EXCERPTED RECORDS:
◆ ◆ ◆
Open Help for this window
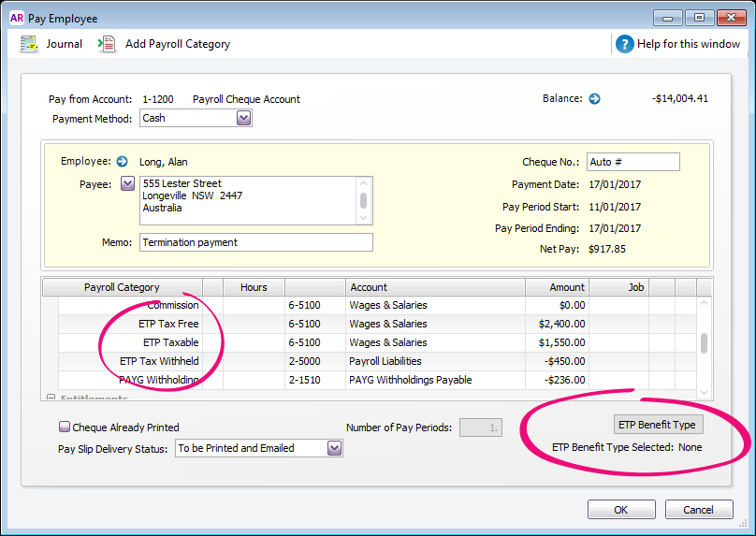Image resolution: width=756 pixels, height=536 pixels. click(x=625, y=44)
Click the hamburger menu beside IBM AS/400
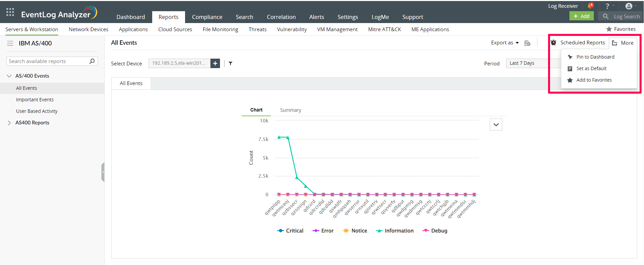This screenshot has height=265, width=644. [x=10, y=43]
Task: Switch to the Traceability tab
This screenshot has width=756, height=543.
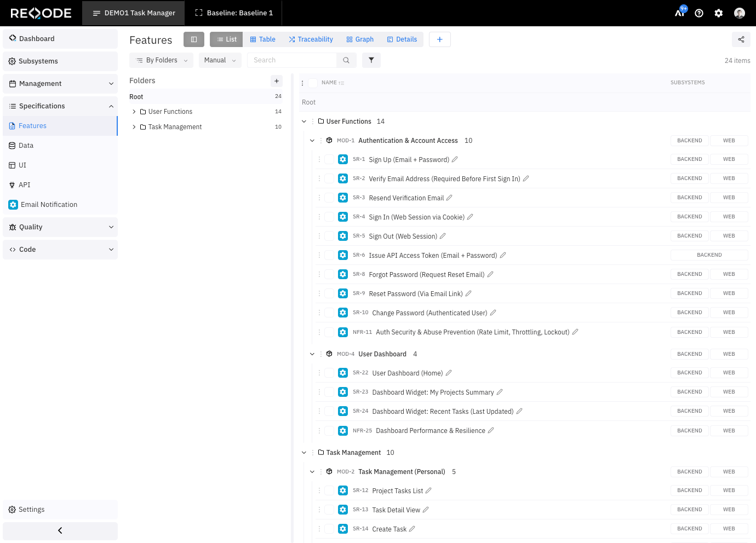Action: coord(311,39)
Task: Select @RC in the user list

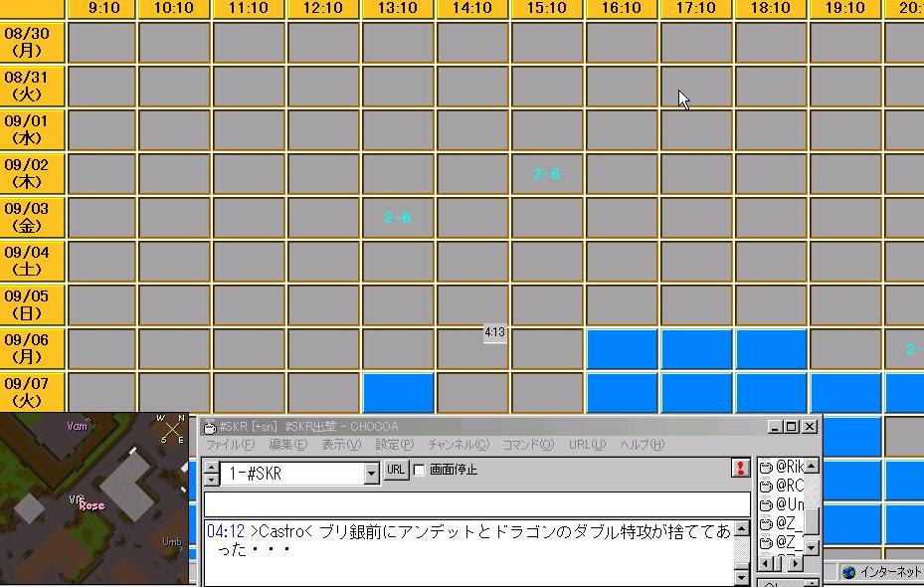Action: pos(788,486)
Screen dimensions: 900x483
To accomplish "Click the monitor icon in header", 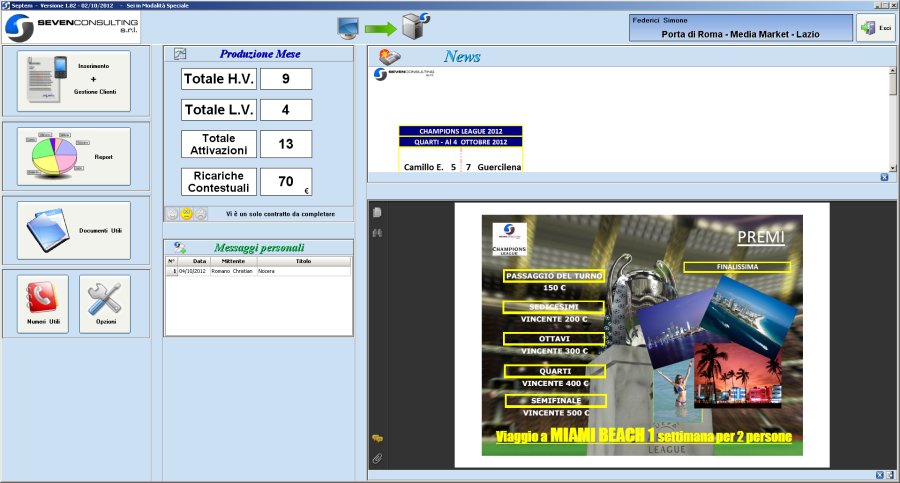I will coord(348,27).
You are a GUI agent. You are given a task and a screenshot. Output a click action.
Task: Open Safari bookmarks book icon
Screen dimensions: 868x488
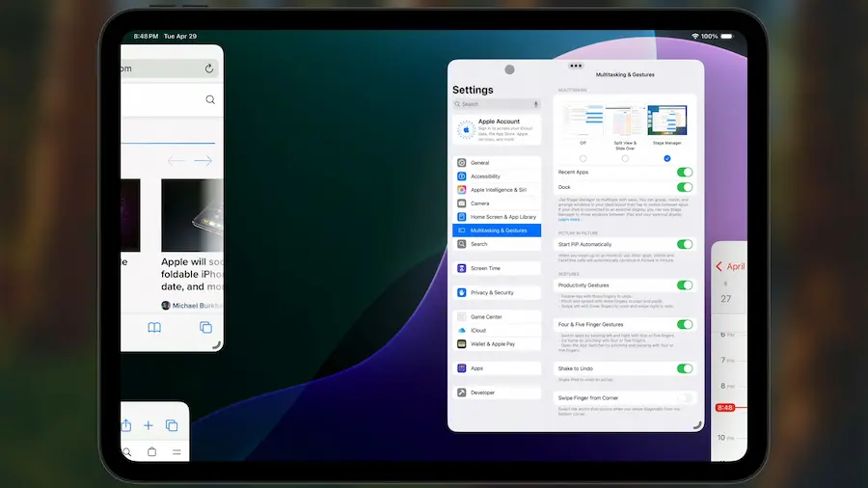154,328
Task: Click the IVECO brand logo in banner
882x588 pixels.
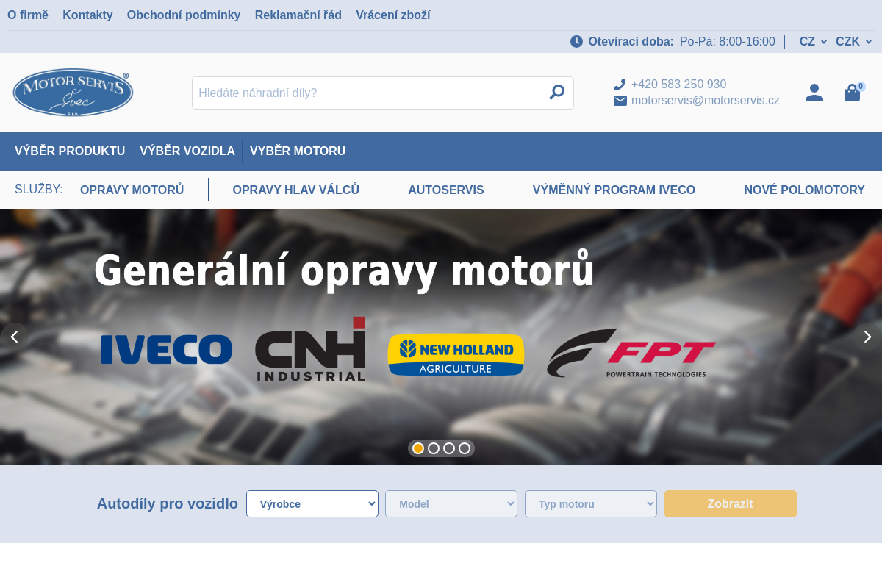Action: tap(166, 350)
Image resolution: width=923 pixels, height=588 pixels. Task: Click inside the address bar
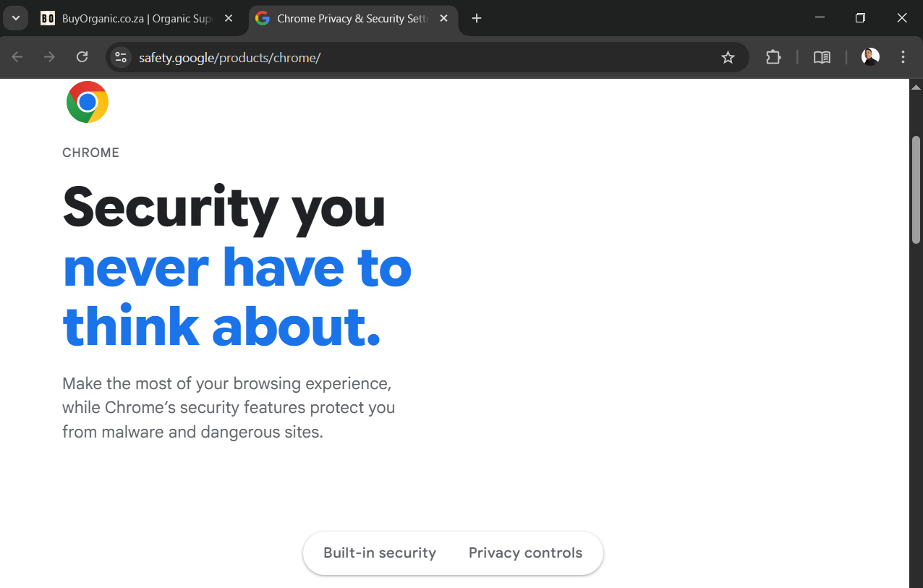[x=362, y=57]
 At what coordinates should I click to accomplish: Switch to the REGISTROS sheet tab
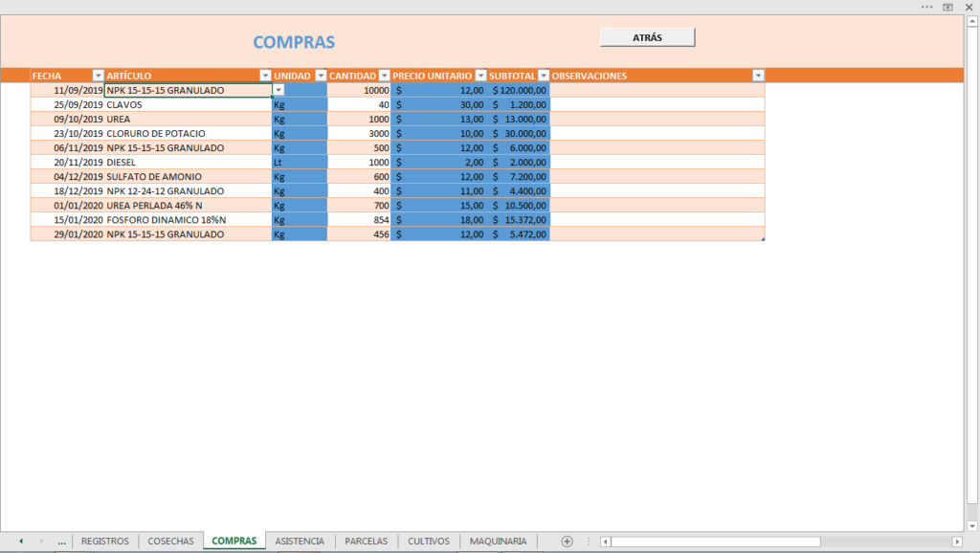(x=105, y=542)
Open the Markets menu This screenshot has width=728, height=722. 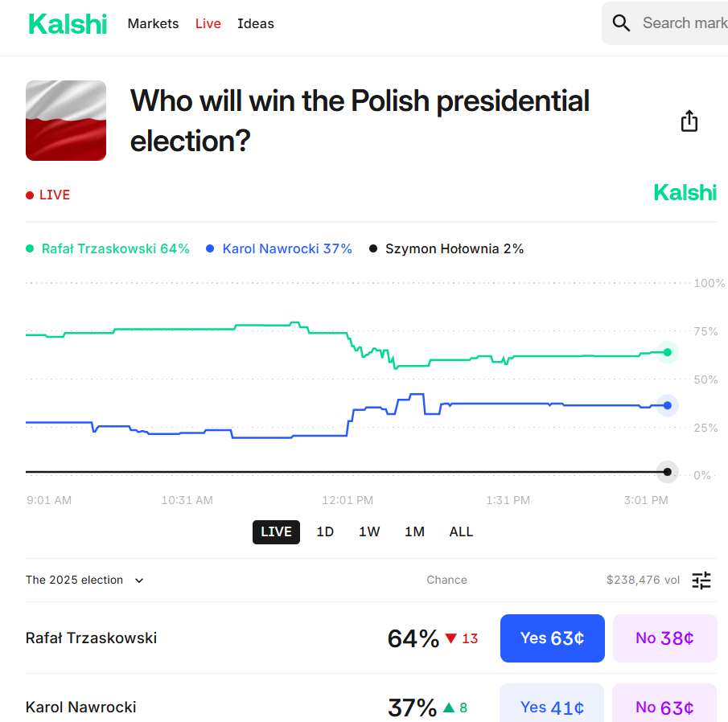point(153,24)
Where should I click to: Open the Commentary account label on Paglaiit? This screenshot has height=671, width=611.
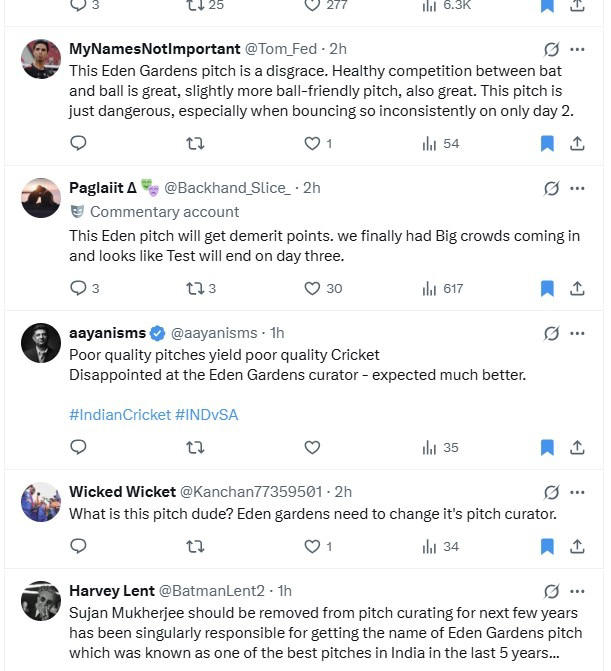(x=164, y=212)
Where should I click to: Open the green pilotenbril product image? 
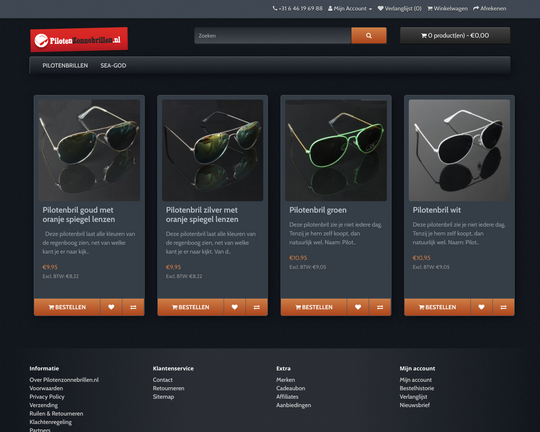click(x=336, y=150)
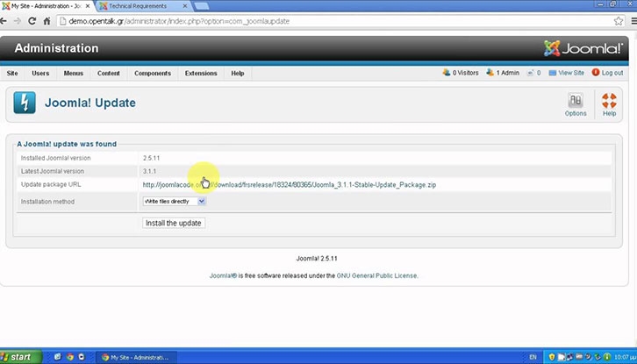This screenshot has height=364, width=637.
Task: Open View Site link
Action: coord(570,73)
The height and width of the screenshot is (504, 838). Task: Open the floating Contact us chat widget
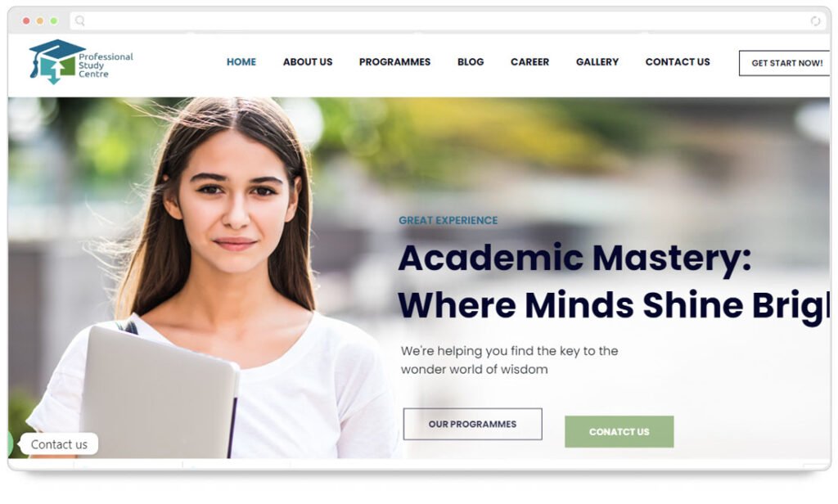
◆ ◆ ◆
From the first line of the records through the line containing "Task: Switch to the Traceability tab", please output exactly those lines and nothing more, leaving out the pictures.

ANSWER FOR THE TASK:
Open Help for this window
Image resolution: width=756 pixels, height=536 pixels. click(x=625, y=44)
Click the hamburger menu beside IBM AS/400
This screenshot has height=265, width=644. [x=10, y=43]
Task: Switch to the Traceability tab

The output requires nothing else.